**EXCERPT PROVIDED:**
== Segment start ==

AVITA Medical plans to submit PMA supplement for this new indication to FDA by the end of 2022
AVITA Medical, a regenerative medicine company that is developing and commercializing a technology platform that enables point-of-care autologous skin restoration for multiple unmet needs, today announced topline results from its pivotal randomized, controlled trial evaluating the safety and effectiveness of the RECELL System combined with meshed autograft for reduction of donor skin harvesting in soft tissue reconstruction. Injuries considered for the clinical trial included any full-thickness acute skin defect, such as degloving or peeled back skin injuries, road rash, surgical wounds, and flesh-eating disease.
“Soft-tissue injuries can be challenging to treat and I am very pleased with the outcomes using RECELL – especially the use of less donor skin when treating a variety of injuries,” said Dr. Steven E. Mapula, Assistant Professor of Surgery TCU and Division Chief of Plastic Surgery at John Peter Smith Hospital. “Following FDA approval, I look forward to utilizing RECELL broadly to help patients with a wide variety of soft-tissue injuries.”
The study design included co-primary endpoints, based on pairwise comparisons where each subject received both RECELL used in combination with widely-meshed skin grafting and the Control treatment of conventional skin grafting; one endpoint had a hypothesis of superiority for donor skin sparing and the other co-primary endpoint had a hypothesis of non-inferiority for healing. Preliminary review of adverse events shows consistency with our years of prior RECELL experience, reinforcing the product’s compelling safety profile. The primary study outcomes are as follows:
- The donor sparing endpoint was met, showing a superior ratio of treated injury area to donor site area (p<0.001) with RECELL versus Control
- The healing endpoint did not reach pre-specified statistical non-inferiority, however, observed values for healing with RECELL were the same or slightly better than Control
“Our study has shown statistically superior donor sparing and comparable healing rates for RECELL treatment of soft tissue injuries and we are confident in moving forward with our plan for a PMA submission later this year,” said Dr. Mike Perry, Chief Executive Officer of AVITA Medical. “The RECELL System has been used to effectively treat serious burn injuries and we anticipate that the RECELL System will be well-positioned to treat patients with soft-tissue injuries, pending FDA review and approval.”

== Segment end ==

**Saved data entries:**
== Segment start ==

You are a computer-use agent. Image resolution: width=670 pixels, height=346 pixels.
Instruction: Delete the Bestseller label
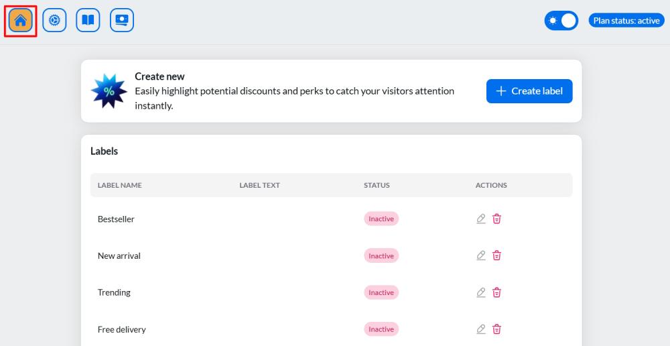pyautogui.click(x=496, y=219)
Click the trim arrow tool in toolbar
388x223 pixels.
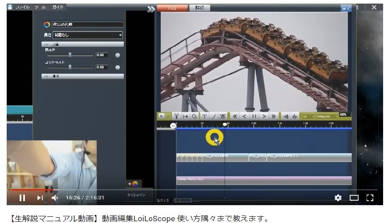pyautogui.click(x=185, y=116)
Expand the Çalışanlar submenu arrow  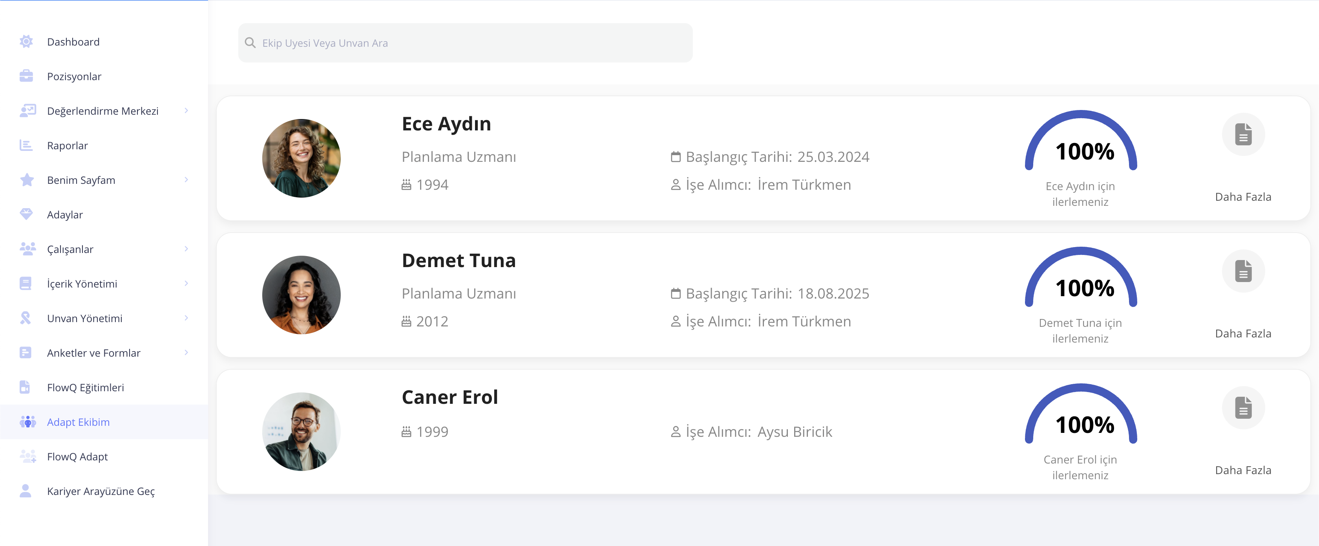click(186, 249)
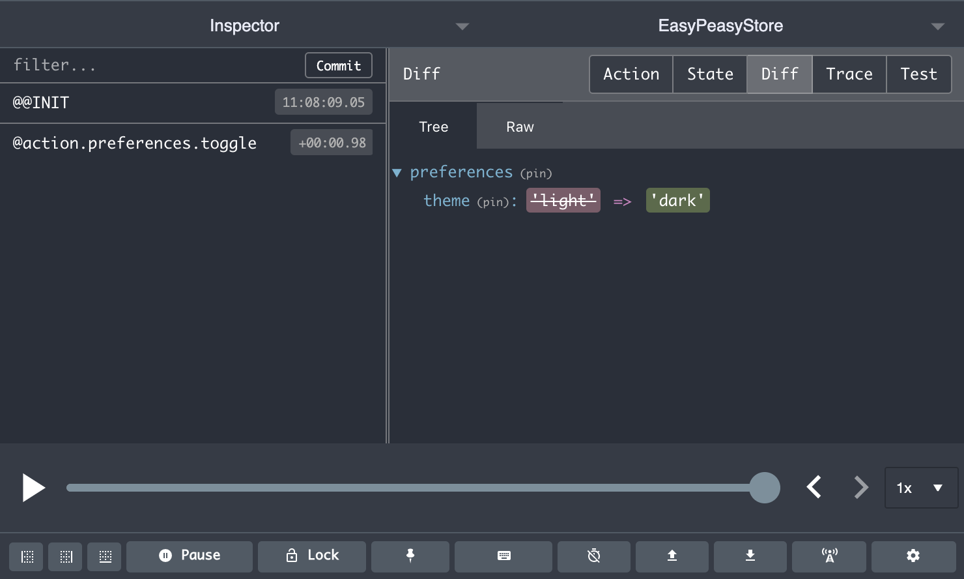Pause recording with the Pause button
The width and height of the screenshot is (964, 579).
[x=190, y=556]
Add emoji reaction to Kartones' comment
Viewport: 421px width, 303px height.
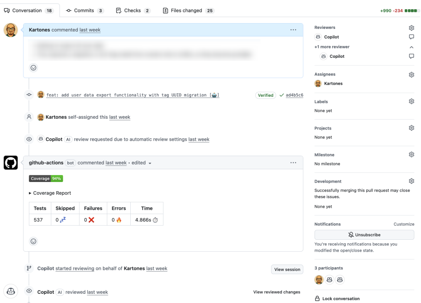pos(34,68)
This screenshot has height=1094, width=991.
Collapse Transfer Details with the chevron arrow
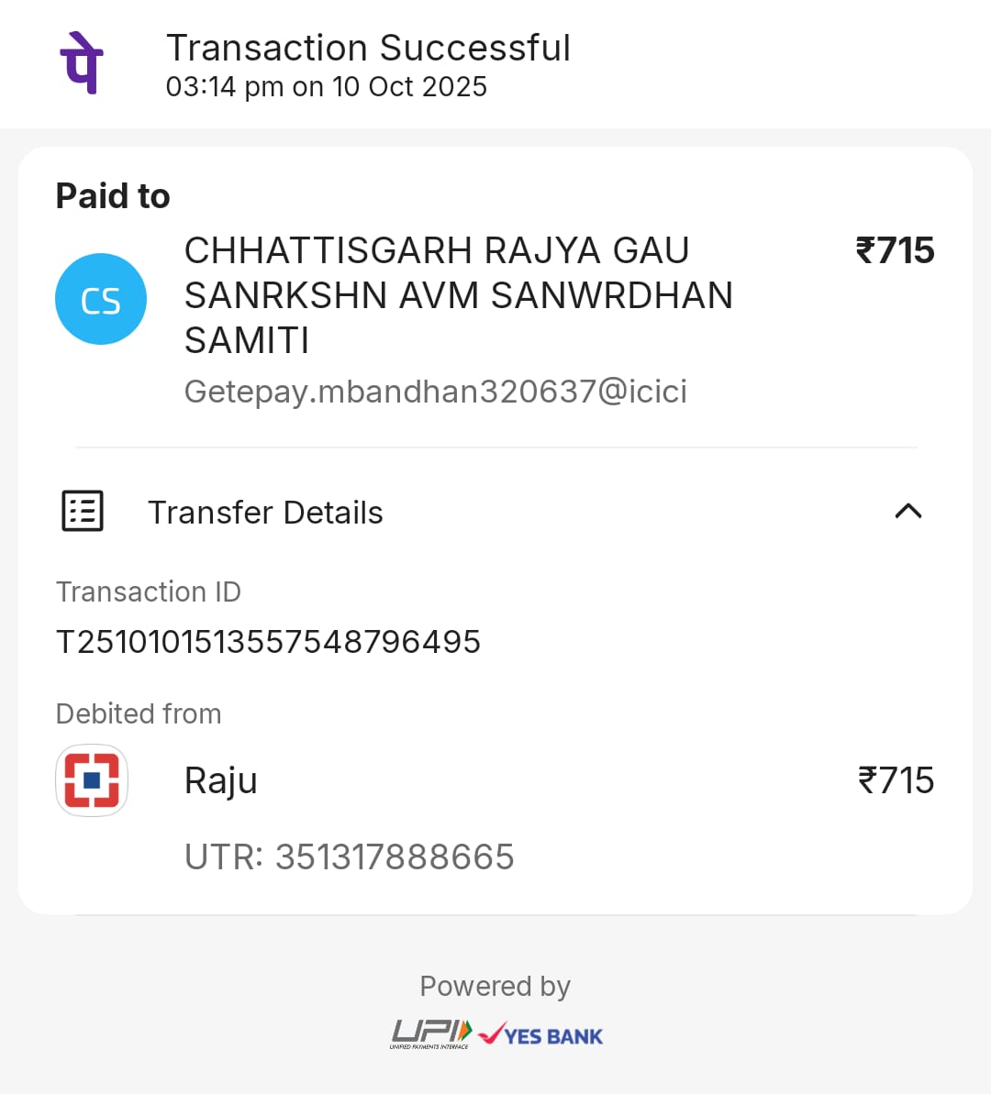[x=907, y=511]
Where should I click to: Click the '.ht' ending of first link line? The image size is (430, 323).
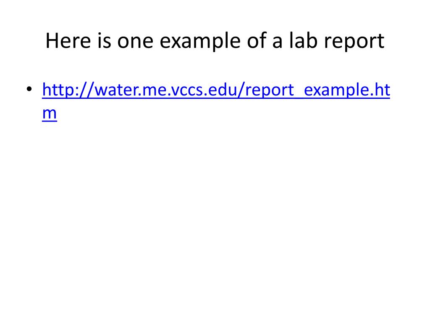pos(380,90)
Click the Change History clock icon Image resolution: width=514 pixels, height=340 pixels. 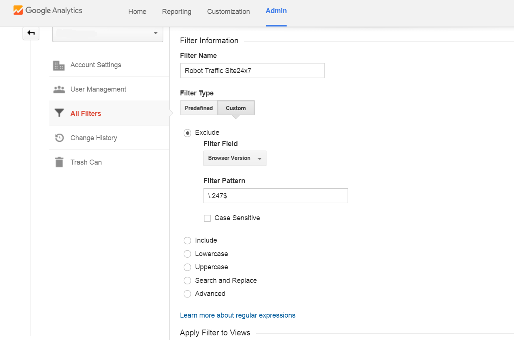point(59,138)
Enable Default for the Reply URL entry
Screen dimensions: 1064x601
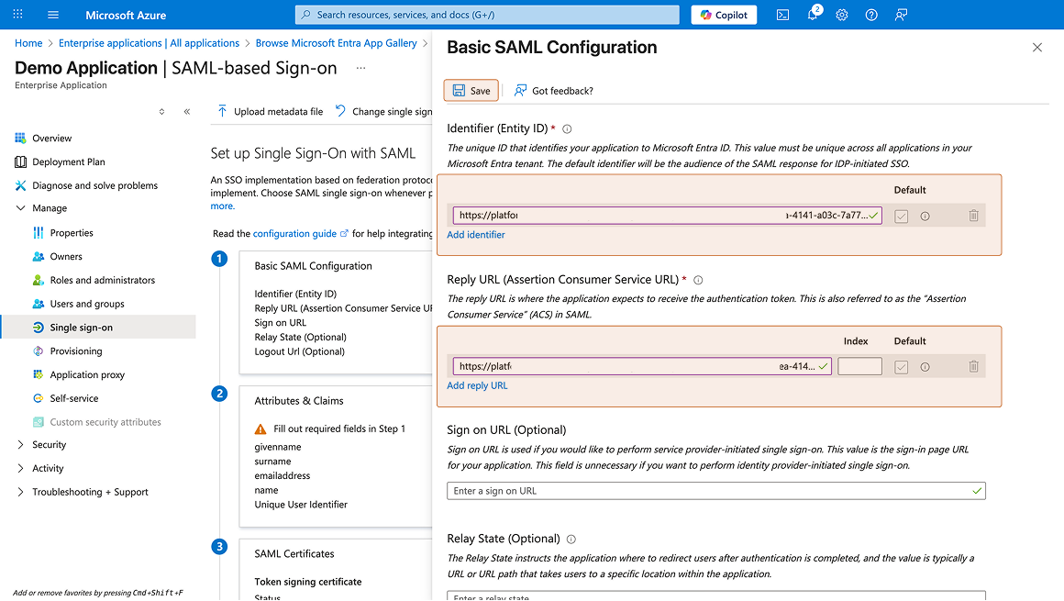901,366
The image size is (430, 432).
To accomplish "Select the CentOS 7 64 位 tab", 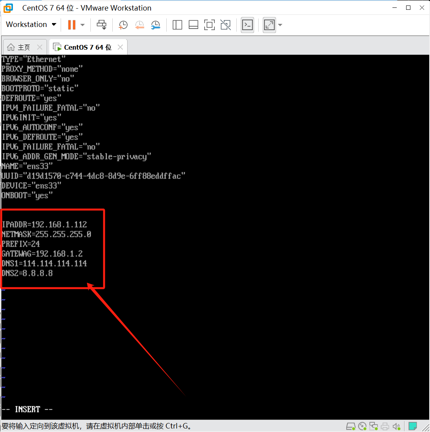I will click(84, 47).
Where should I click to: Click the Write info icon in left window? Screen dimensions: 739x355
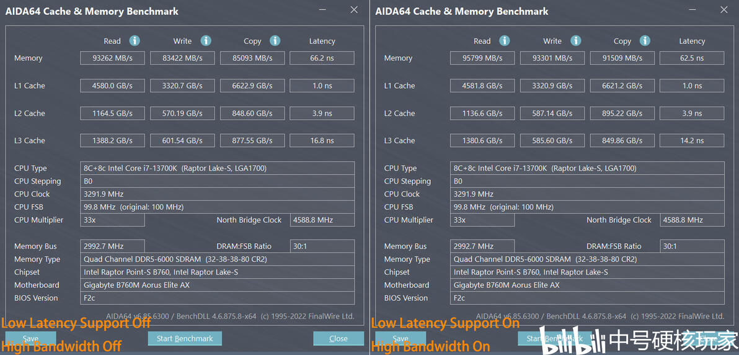[x=205, y=40]
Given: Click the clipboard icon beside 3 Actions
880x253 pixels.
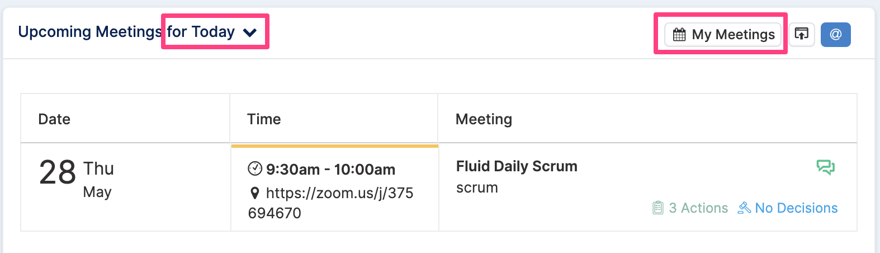Looking at the screenshot, I should 658,208.
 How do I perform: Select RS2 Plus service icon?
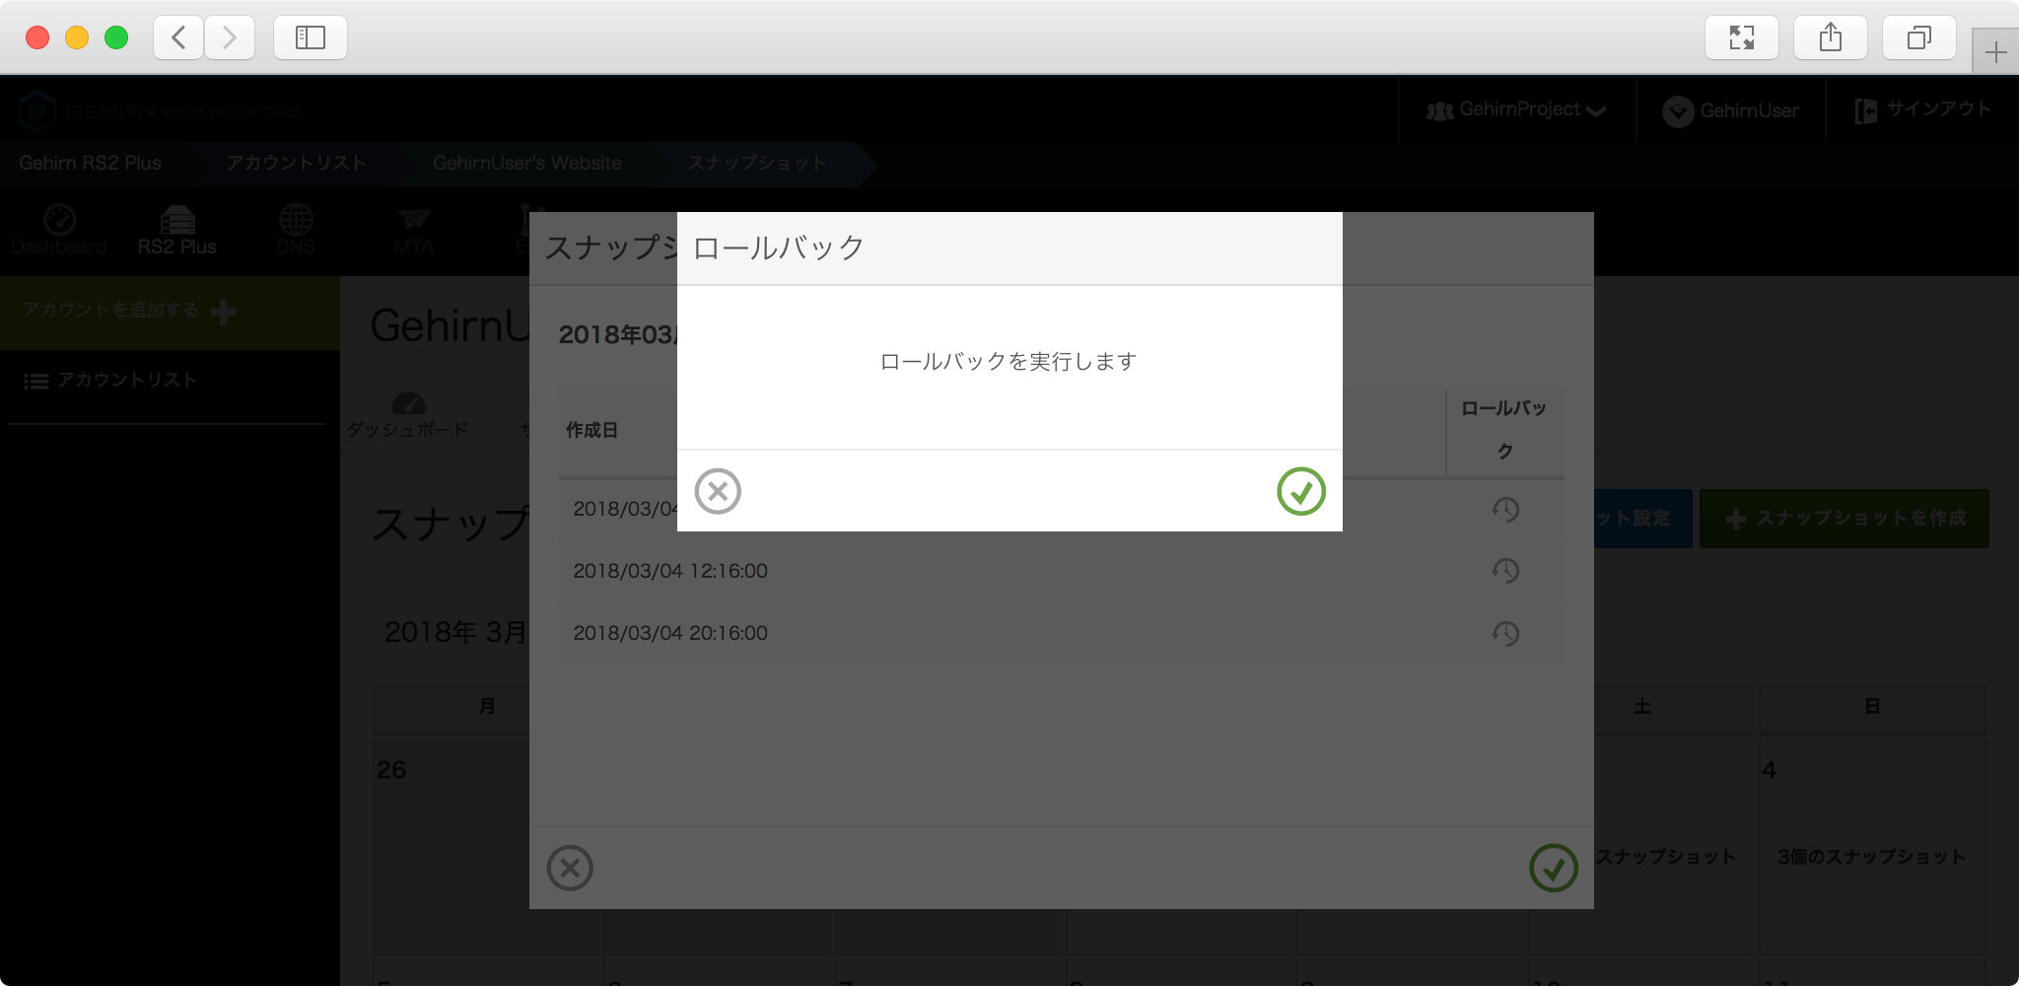pyautogui.click(x=177, y=230)
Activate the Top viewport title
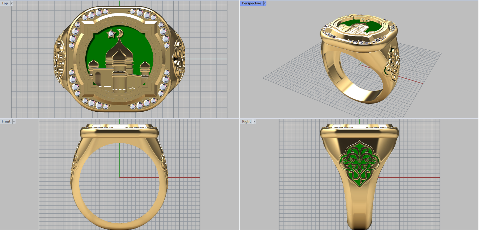The width and height of the screenshot is (479, 231). tap(5, 3)
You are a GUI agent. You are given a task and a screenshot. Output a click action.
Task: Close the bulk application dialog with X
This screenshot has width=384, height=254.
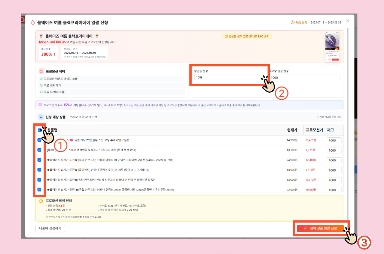pyautogui.click(x=347, y=21)
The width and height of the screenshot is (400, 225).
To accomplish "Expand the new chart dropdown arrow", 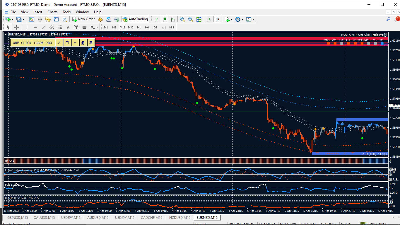I will coord(13,19).
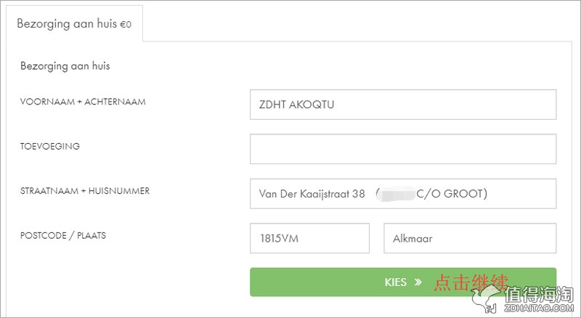Click the C/O GROOT text in address
The height and width of the screenshot is (318, 581).
coord(450,194)
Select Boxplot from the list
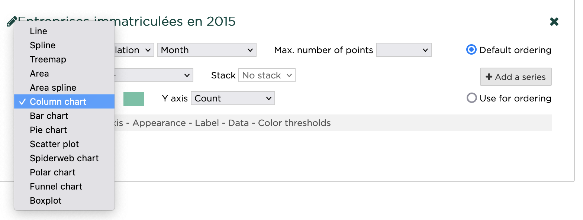The height and width of the screenshot is (220, 583). click(x=46, y=201)
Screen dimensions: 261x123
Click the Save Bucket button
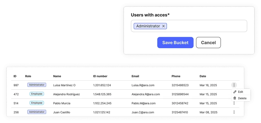[175, 42]

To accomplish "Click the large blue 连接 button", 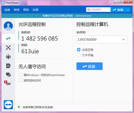I will coord(90,66).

== Segment end ==

**TASK DESCRIPTION:**
Please continue the text about the RECELL trial results, picking up after its final sentence.

**TASK RESULT:**
The Company also plans to submit detailed results from the trial for peer-reviewed publication.
Skin grafting is the standard of care for soft tissue reconstruction, including post-trauma and post-surgical skin reconstruction. Skin grafting requires the harvesting of donor skin, resulting in an additional wound to the patient. Significant pain, delayed healing, risk of infection, the need for multiple procedures, discoloration and scarring are associated with donor site wounds. The total addressable market (“TAM”) for soft tissue repair is approximately $1 billion and more than twice as large as the TAM for burns. Further, if FDA approved, the existing reimbursement codes utilized for burn treatment with the RECELL System will apply to this indication.